Campbell and her Magnolia Neighborhood Planning Council and Safe and Affordable Seattle groups filed an appeal with the Hearing Examiner on Aug. 29, challenging the DNS in order to trigger the need for an environmental impact statement (EIS) process. Campbell’s appeal argued that the proposed legislation will “usurp the rights of the public to exercise its democratic rights” to weigh in on transitional encampments and provide oversight regarding their development around the city. She also argued that existing tiny house villages should have been assessed as part of SDCI’s review process.

But the City of Seattle ended up successfully arguing that Campbell and her co-appellant groups had waived their right to appeal by failing to comment on the Determination of Non-Significance beforehand. The Hearing Examiner found that since the appellants did not comment on the DNS during the deadline to do so as established by State Environmental Policy Act, “it may be considered by the lead agency as a lack of objection to the environmental analysis.”

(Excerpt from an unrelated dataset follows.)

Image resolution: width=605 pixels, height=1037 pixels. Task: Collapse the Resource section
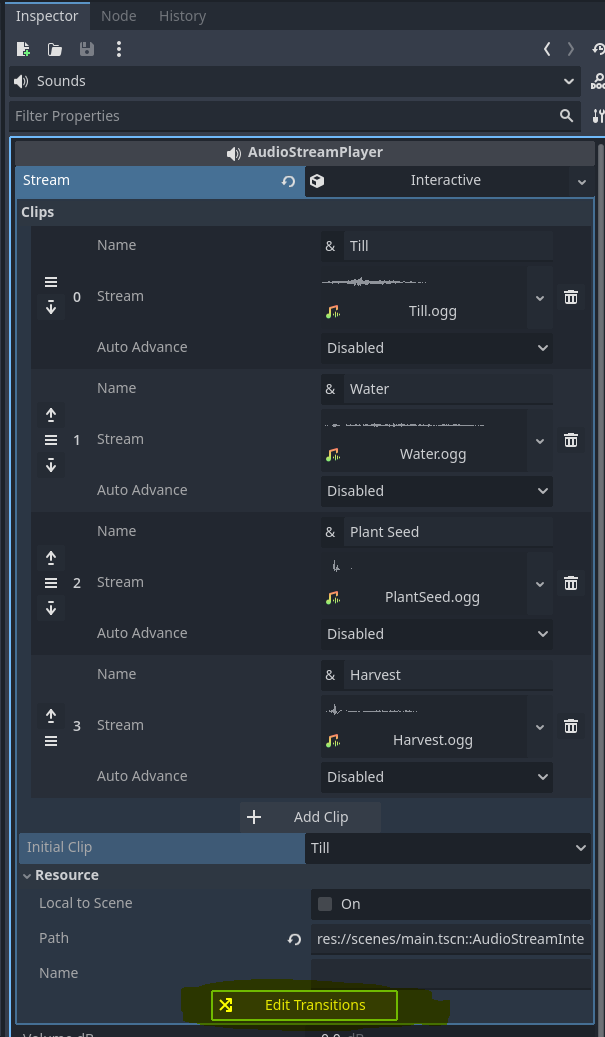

However, the Hearing Examiner acknowledges in their Oct. 24 order to dismiss that previous decisions by other hearing examiners — appellants cited two such cases in their arguments — have determined that a related municipal code “does not require that a member of the public comment on a DNS in order to appeal that DNS.”

“The Examiner does not recognize the principle of stare decisis (past decisions as precedent), but previous analyses by other Examiners of similar issues are studied and considered,” the order states.

Campbell issued a statement that appellants will first seek reconsideration by the Seattle Hearing Examiner. If that motion is rejected, the next step would be to seek judicial review in King County Superior Court.

“While disappointed the appellants are not in any way less determined to see this matter through to vindication. A wholesale expansion of the Low Income Housing Institute’s so-called tiny house village program is a wrong solution,” the statement reads. “It has and is bad for first the majority of its tenants and it is operating illegally.”

Campbell filed an appeal in 2018 to block the expansion of the Safe Harbor Tiny House Village on the Port of Seattle’s Tsubota site in Interbay, but also lost that SEPA challenge.

The Port of Seattle Commission approved a one-year lease extension for the Interbay village on Oct. 8. Commissioners lauded the model’s success.

“The Interbay Safe Harbor Village is outperforming other shelter models throughout the City with a rate of transition into permanent housing at 46 percent for the first and second quarters of 2019, compared to the average 4 percent of traditional shelters,” according to a commission memo.

LIHI helped transition around 500 people from tiny house villages into permanent housing between 2016 and 2018.

A public hearing regarding Sawant’s proposed land-use code amendments was held on Oct. 17.